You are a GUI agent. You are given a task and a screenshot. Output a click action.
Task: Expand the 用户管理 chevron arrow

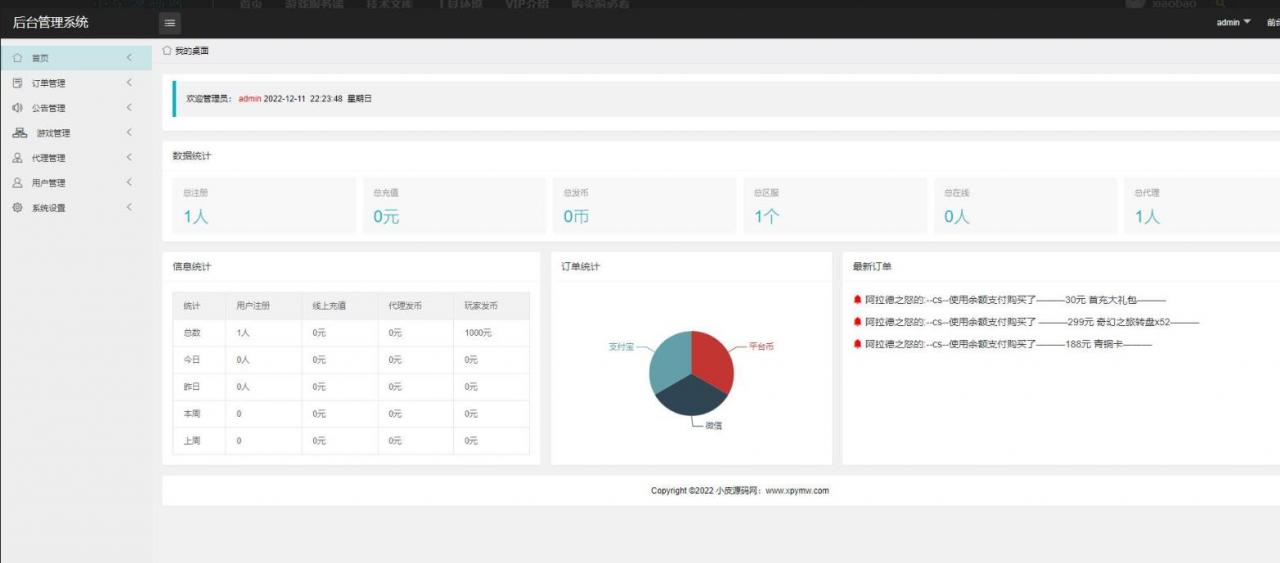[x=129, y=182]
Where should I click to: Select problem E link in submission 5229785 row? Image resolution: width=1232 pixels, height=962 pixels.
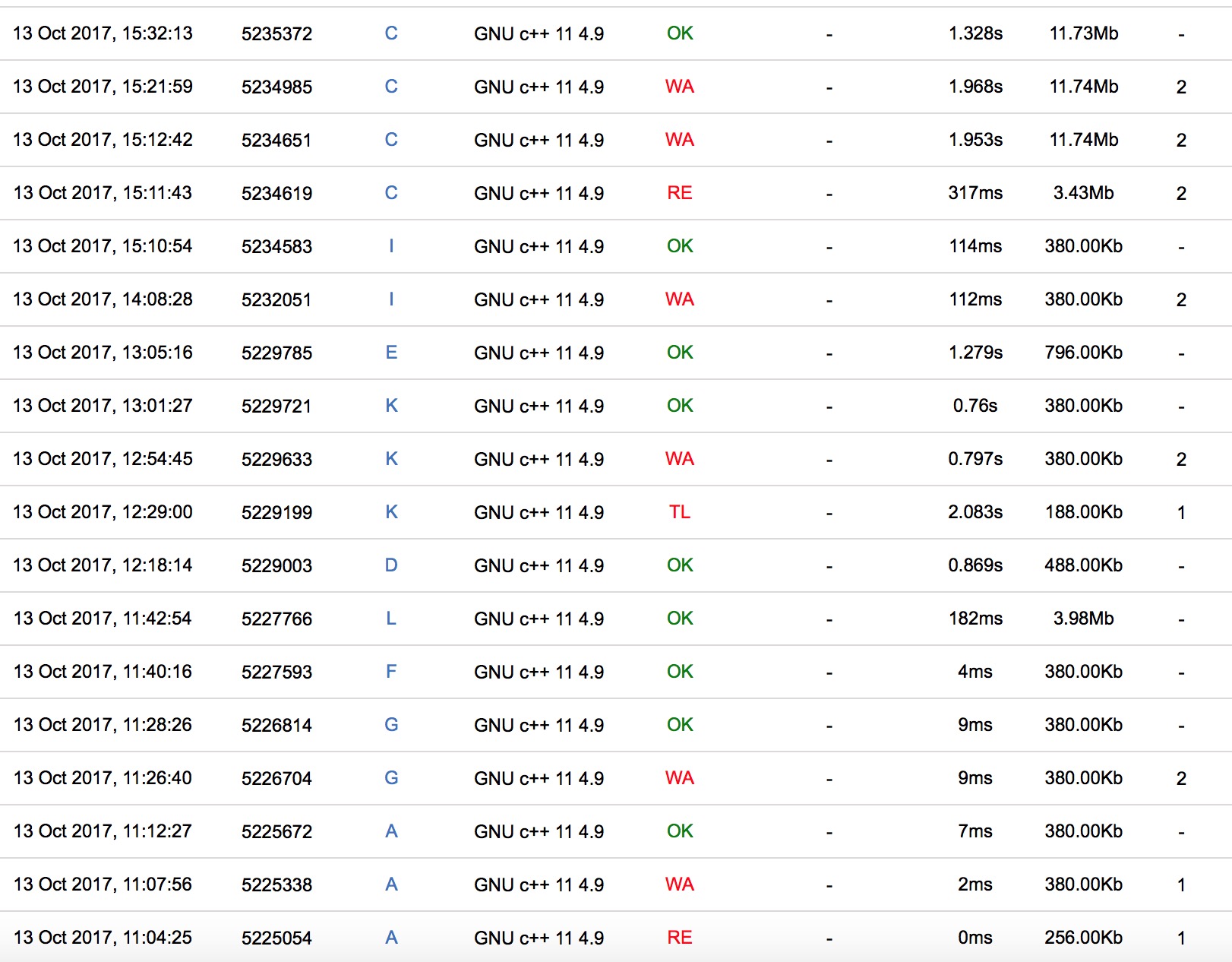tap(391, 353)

---

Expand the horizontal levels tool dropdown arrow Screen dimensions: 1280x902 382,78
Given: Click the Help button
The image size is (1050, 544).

> _WHAT IS REQUIRED_:
Beginning with the line holding "Expand the horizontal" and ending with the line holding "The image size is (1050, 544).", write out the stretch of material above exactly; add no further lines.

> _WRITTEN RESPONSE_:
Expand the horizontal levels tool dropdown arrow Screen dimensions: 1280x902 382,78
Given: Click the Help button
The image size is (1050, 544).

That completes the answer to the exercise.